OPDRACHTEN>
(A) Beantwoord met behulp van het fragment hieronder deze vragen:
(i) Hoe zwaar was de soort cavia die vier miljoen jaar geleden in het huidige Zuid-Amerika leefde?
(ii) Welk dier noemt het fragment het grootste dat de wereld ooit produceerde?
(iii) Wie zaten de grote monstervogels in onze bossen achterna?
(B) Noem alle dieren die in het fragment hieronder bij naam genoemd worden. Gebruik de woorden van het fragment.

TE LEZEN FRAGMENT>
========
De natuur blijft verrassen
Z'n 50 miljoen jaar geleden zag het zoogdierenleven er heel anders uit dan vandaag. - © Reporters
29/01/2008 10:00
Vier miljoen jaar geleden leefde er in het huidige Zuid-Amerika een soort cavia van bijna een ton zwaar, met de afmetingen van een goed uit de kluiten gewassen stier. Het beest is helaas uitgestorven. Meer dan 50 miljoen jaar geleden dook een klein hertachtig beestje regelmatig het water in om aan zijn belagers te ontsnappen. Zo lag het aan de basis van het ontstaan van walvissen, die vandaag het grootste dier dat de wereld ooit produceerde in hun rangen hebben: de blauwe vinvis.
De wereld is voortdurend in beweging, en ziet er nooit lange tijd hetzelfde uit, althans niet in een biologisch tijdskader. Tot niet zo geweldig lang geleden zaten in onze bossen grote monstervogels de kleine voorlopers van onze paarden achterna.
========
AANGELEVERD MATERIAAL>
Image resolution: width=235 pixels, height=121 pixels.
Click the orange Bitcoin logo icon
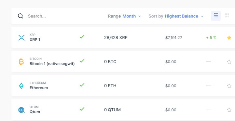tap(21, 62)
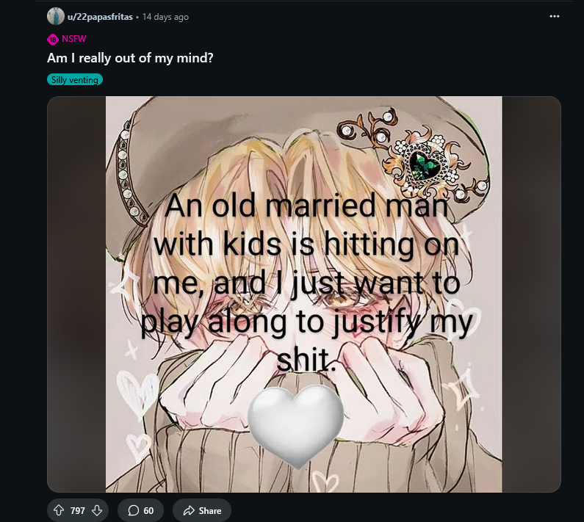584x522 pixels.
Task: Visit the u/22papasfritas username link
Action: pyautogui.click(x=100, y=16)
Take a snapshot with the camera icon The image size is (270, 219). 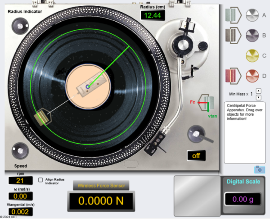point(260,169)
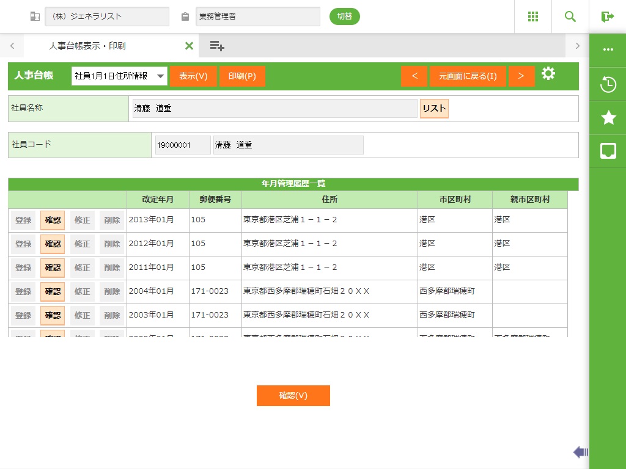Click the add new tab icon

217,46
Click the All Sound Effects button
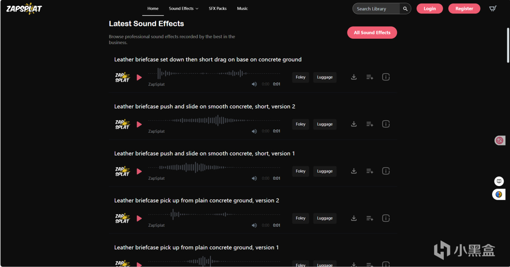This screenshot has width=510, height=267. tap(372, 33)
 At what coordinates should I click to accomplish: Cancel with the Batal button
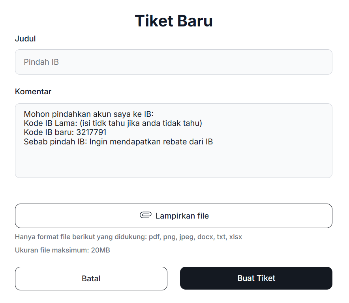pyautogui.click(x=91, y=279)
========
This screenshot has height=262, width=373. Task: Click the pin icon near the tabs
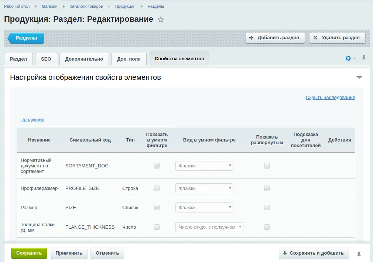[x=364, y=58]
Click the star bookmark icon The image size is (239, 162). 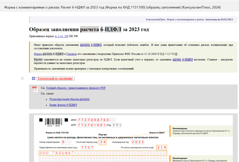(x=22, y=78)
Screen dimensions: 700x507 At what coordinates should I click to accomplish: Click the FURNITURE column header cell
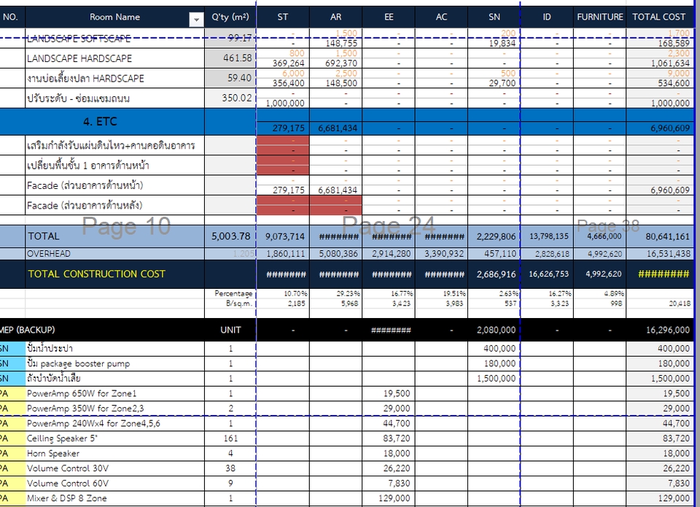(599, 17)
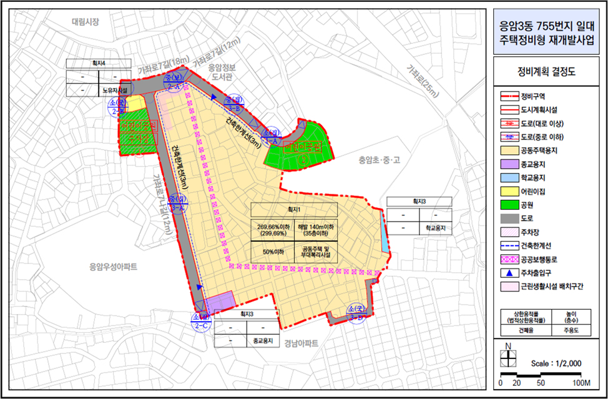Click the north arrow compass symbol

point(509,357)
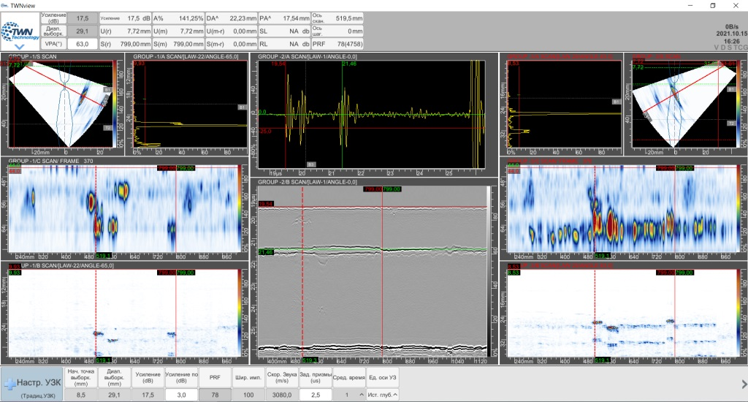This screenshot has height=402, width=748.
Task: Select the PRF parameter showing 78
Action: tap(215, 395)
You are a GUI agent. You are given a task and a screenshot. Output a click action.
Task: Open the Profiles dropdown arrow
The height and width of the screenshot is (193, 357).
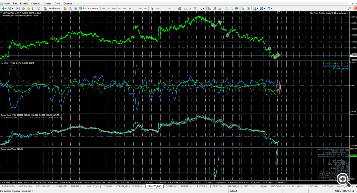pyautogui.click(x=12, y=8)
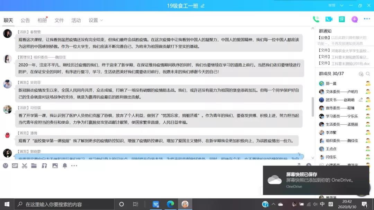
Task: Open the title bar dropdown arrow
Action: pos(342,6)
========
ANTWOORDEN>
(A)
(i) Bijna een ton.
(ii) De blauwe vinvis.
(iii) De kleine voorlopers van onze paarden.

(B) cavia, stier, hertachtig beestje, walvissen, blauwe vinvis, monstervogels, paarden